— А неофициальная? — Я улыбнулась тетушке. — Ну же, тетя Гасси. Я уже большая девочка, вряд ли Вы меня удивите.
И все-таки я удивилась.
— В одной из ролей этой постановки играет бывшая фаворитка Его Величества, — вздохнула тетушка. — Это было одно из условий, поставленных ею после разрыва. Увы, после того, как информация об их связи стала достоянием Императрицы Маргарет, продолжать отношения они не могли. Поэтому Его Величество Георг вынужден теперь терпеть и эту возмутительную постановку в репертуаре Оперы, и дружбу Её Величества с мистером Кистером.
Столовую я покидала в противоречивых чувствах. С одной стороны — я безмерно любила этот древний мюзикл, особенно после того, как года четыре назад мы с родителями сходили на его постановку в реконструированном Бродвейском театре. С другой — я слабо себе представляла, как это действие впишется в Большой Елизаветинский Императорский Театр, пафосный настолько, что все слова в его названии пишутся с большой буквы. И где-то, в самом уголке сознания, меня царапало то, что о супружеской неверности императорской четы, которой, в моем представлении, надлежало быть образцом для подражания, говорят открыто и без особого удивления. Мейфер открывался передо мной все новыми, не всегда приятными мне гранями.
В Оперу я собиралась в приподнятом настроении, предвкушая нечто особенное. Казалось, что сборы только подчеркивают ожидание праздника — и платье густого, янтарного цвета, отделанное желтыми кружевами и украшенное множеством мелких вышитых бабочек; и пояс из золотой ленты; и золотистые же перчатки; и новенький веер из желтых алансонских кружев на перламутровой основе с премилой кисточкой. Даже «униформенная» нитка белого жемчуга казалась мне сегодня неким тайным посланием. Я не могла усидеть на месте, и Прю выбилась из сил, пытаясь изобразить у меня на голове высокий узел из локонов. Когда, в очередной раз, из под ленты выскользнула одна из прядей, а Прю едва не зарычала, я перехватила руку камеристки и, поднявшись на ноги, покачала головой.
— Пусть будет. Сделаем вид, что так и задумано.
Прю придирчиво обошла меня кругом, и согласно кивнула.
— Да, пусть будет. Очень пикантно вышло.
Правда, когда я спустилась в холл, и обнаружила там только тетушку, праздничное настроение немного поблекло.
Стыдно признаться, но я немного удивилась тому, что внизу не оказалось Рауля, я надеялась взглянуть на его реакцию перед выходом из дома. Девушка, которую мне сегодня показывали в зеркале, была… милой? Да, пожалуй, это слово наиболее точно подходило к моему сегодняшнему облику.
— Милочка, ты сегодня восхитительна! Впрочем, как всегда. — Тетушка Агата тепло улыбнулась мне. — Боюсь, сегодня у половины посетителей Оперы случится острый приступ косоглазия!
— Потому что вторая половина будет смотреть на Вас? — Вернула я вполне заслуженный комплимент. Тетушка, не смотря на возраст сохранившая отличную фигуру, была одета в бархатное платье цвета хорошо выдержанного коньяка, украшенное черным кружевом по рукавам и подолу. Прическу венчала тиара с желтыми топазами, колье и серьги из этого же комплекта придавали образу завершенности.

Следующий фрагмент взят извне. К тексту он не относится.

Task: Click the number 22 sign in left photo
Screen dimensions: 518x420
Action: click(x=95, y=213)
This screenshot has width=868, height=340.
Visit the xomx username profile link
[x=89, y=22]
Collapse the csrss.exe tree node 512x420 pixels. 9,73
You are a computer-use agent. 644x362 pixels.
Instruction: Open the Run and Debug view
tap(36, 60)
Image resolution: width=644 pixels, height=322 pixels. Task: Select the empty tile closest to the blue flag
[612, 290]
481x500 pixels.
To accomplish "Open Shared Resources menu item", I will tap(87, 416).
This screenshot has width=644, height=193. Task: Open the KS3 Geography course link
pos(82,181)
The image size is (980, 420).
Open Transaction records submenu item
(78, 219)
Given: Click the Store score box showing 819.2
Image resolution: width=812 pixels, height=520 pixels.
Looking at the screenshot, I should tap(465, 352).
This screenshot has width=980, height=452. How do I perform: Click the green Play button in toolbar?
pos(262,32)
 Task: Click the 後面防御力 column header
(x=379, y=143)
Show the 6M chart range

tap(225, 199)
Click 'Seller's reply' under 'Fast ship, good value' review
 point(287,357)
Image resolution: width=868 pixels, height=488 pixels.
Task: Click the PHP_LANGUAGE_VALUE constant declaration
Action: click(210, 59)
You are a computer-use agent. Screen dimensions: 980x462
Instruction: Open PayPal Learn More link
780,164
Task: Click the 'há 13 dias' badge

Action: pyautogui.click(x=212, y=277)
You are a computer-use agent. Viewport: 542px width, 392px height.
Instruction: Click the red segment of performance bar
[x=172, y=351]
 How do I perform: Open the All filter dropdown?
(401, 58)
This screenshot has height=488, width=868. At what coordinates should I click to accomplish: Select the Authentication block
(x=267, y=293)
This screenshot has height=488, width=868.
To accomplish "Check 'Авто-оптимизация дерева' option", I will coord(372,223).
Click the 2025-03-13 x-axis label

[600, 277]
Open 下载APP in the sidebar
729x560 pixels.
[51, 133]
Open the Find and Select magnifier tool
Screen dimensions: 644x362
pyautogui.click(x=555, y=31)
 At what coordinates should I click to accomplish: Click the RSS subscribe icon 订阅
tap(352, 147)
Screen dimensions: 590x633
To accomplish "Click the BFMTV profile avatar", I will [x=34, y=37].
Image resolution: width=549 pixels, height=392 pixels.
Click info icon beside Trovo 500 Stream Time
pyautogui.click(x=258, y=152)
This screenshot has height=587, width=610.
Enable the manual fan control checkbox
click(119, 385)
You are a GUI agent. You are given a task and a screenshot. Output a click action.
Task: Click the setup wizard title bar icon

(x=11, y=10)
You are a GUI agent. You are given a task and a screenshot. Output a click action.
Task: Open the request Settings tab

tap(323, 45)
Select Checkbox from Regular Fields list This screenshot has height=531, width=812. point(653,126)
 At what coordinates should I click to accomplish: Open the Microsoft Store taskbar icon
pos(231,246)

— Нет, милая. Потому что вторая половина будет разглядывать тебя в открытую.
От этих слов мне на мгновение стало зябко, я поежилась, и верный Сандерс расценил это как знак, что пора подавать накидки.
Во дворе нас ждал тетушкин парадный флайбус — огромный, немного старомодный, кажущийся неповоротливым, как и положено «флайбусам приличного дома». На его отполированных до блеска металлических дверцах красовались гербы, и, клянусь, ступеньки откидной лесенки были обиты бархатом. Я, завидев все это великолепие, с позолотой и натуральным жемчугом, украшавшим короны, по девять жемчужин на каждую, испытала сильное желание сдать назад, а то и вовсе — сбежать в дом.
— Тетя Агата, а это обязательно? — Я обвела рукой в воздухе контуры этого монстра, и поморщилась — голос прозвучал на удивление жалобно.
— Увы, да. — Тетушка двинулась по направлению к транспорту, и мне пришлось пойти следом. — Это не маленький семейный междусобойчик, как у Пентеркостов — посещение Оперы это официальное мероприятие, и мы должны соответствовать.
Следующим потрясением стало само здание Оперы, вернее Елизаветинского Императорского Театра. Оно оказалось зданием в классическом доколониальном стиле, выкрашенное в розовый и белый, и эффектно подсвеченное разноцветными лампами в наступающих сумерках.